In response, the BPCA has issued a new, one-year permit to DLL, whose season begins in a few weeks. The Authority reached this decision without consulting the Ballfields Task Force, deciding unilaterally to reduce the length of the permit from three years to one, and scaling back the total field time allotted to DLL for the season by approximately 20 hours. The letter from the elected officials also cites apprehension about “the process for assigning these permits beyond the coming season.”
In a statement, the BPCA said the expiration of DLL and DSL’s permits, “allowed us to open the permit application process to gauge the nature of interest in the use of our field space. Permit allocation is heavily weighted toward youth groups. Nearly 95 percent of available field time has been allocated to youth non-profit groups and schools.” At the March 3 meeting of CB1’s Battery Park City Committee, BPCA representative Robin Forst said that a small amount of time had also been allotted to for-profit youth leagues and corporate events.
Committee chair Anthony Notaro said, “we weren’t particularly happy about [the BPCA’s approach],” which might cast doubt on future use of the fields by DLL and DSL. “We didn’t see any reason,” he said. “This is not what we expected to happen. We suggested renewing these licenses.”
DLL president Andrew Zelter said, “we had great support from CB2 and our elected officials and had access to the BPCA to address the immediate needs for the coming season. But to me, this is a question of what the future looks like for these types of activities for our kids. Speaking for DLL, we’ll have an enrollment of close to 1100 kids this year, and DSL is even larger, with 1700 kids. I can tell you that these fields don’t even come close to supporting the needs of the leagues. So, to lose time on those fields is going to have an impact. We need to understand what the vision is for the future.”
The decades-long tradition of DLL and DSL claiming the bulk of time on the Battery Park City ball fields stems from the crucial role both organizations played in creating the facility. Committee member Jeff Galloway recalled, “these fields exist because of DLL and DSL. The fields are on land that was originally building sites. But as a result of community organizing, along with the help of elected officials — especially Sheldon Silver — the BPCA gave up valuable real estate assets that were otherwise going to be developed, so that DLL and DSL would have a place to play.”
“One of the things these leagues provide is a very valuable community-creation aspect,” Mr. Galloway continued. “Youth leagues like DLL and DSL are inclusive. Anybody can sign up for a very modest amount of money, and those who don’t have that money can get financial help. This is a value to this community and a reason for these fields to be devoted to these leagues.”
Commenting on the uncertainty cited by Mr. Zelter, Mr.

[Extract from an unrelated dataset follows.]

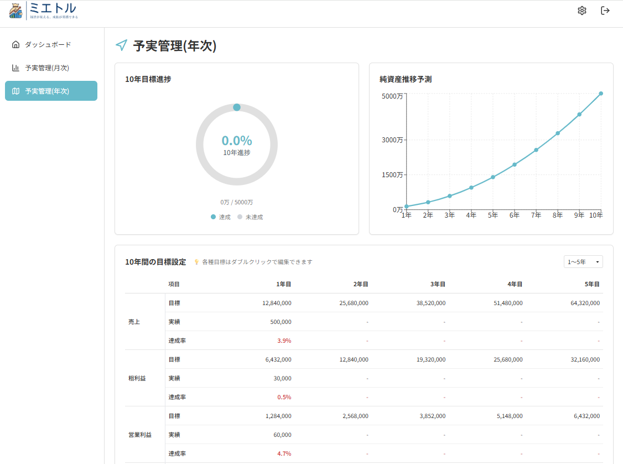The image size is (623, 464).
Task: Click the map icon for 予実管理(年次)
Action: 15,91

Galloway concluded, “It would be ironic if we told these leagues, ‘thanks for delivering these resources to us, but you’re not needed anymore.'”
Paul Goldstein, who runs the district office of State Assembly member Sheldon Silver, added that, “along with the schools, the parks, the libraries, these fields were the building blocks of this community.”
Responding to Ms. Forst’s observation that the lessons learned from the new permit process include a desire to start the process earlier in the future, as well as her acknowledgement that a permit for DSL has not yet been finalized, Committee member Tammy Meltzer noted, “it makes my head spin that the Request for Proposals for the summer season is still coming up, because offers for summer camps have already gone out. What makes the leagues work so well is the ability to plan. If you have a multi-year permit, you know whether you can start a girl’s league, for example. A one-season permit doesn’t allow for this. These permits not only need to be multi-year, but notice about changes needs to be given more than a year in advance. What benefit does this create for stakeholders who live here?”
Committee member Justine Cuccia remarked, “the fallout from one-season permits is that parents will start looking outside the community for athletic opportunities, which will damage the community created by these leagues. Instead of a place where people can be with their neighbors, you’re ruining that and taking it away. It’s a really bad choice, but it seems like the current BPCA administration does not have a real regard for the community that has been built down here. They’re very much interested in breaking in apart, because it has a very strong voice.”
Jeff Mihok, also a member of the Battery Park City Committee, reflected that, “kids in local schools have little or no outdoor time, so this should be the community’s field, because the community created it. After the massive blunder of taking the amenity of the North Cove Marina from the community, for this now to be an issue raises the question of what is going on? Two amenities that are so obviously part of the community’s life and fabric are threatened by this Authority, few of whose staff live within the community or know what’s going on here.”
Ms. Meltzer responded, “what concerns me are the words ‘this year.’ Is there a possibility that the local leagues will be squeezed out in the future? Suppose next year the BPCA decides that some other league has priority?”
At this point, Mr. Notaro interjected, “that’s not something we’re ever going to allow to happen.” Ms. Cuccia replied, “if we’re going to take this in pieces, step by step, the community loses, because nobody has the time to fight.” Mr. Notaro concluded the discussion by noting, “we had an effective Ballfields Task Force,” and calling for a resolution, “stating that we expect the Authority to come back to this community and work through a process where any decision on the permits are vetted by whatever community arm we present to you. We need to reinstitute a process that is open and transparent and has complete community input on how any decisions are made relevant to our ball fields.”
The 2001 agreement that created the Ballfields Task Force is still in effect, according to Mr. Galloway. A source directly familiar with this agreement (who asked not to be identified) noted a second aspect, that gives it added legal force. “The ballfields were originally much larger, but shrank in 2007, so the BPCA could put up two buildings on the west side of the fields. The agreement creating the Task Force, and giving the community a voice in how those fields are used, was designed specifically to compensate the community for this loss of space.”
(Editor’s Note: Ms. Cuccia is related to the reporter who wrote this story.)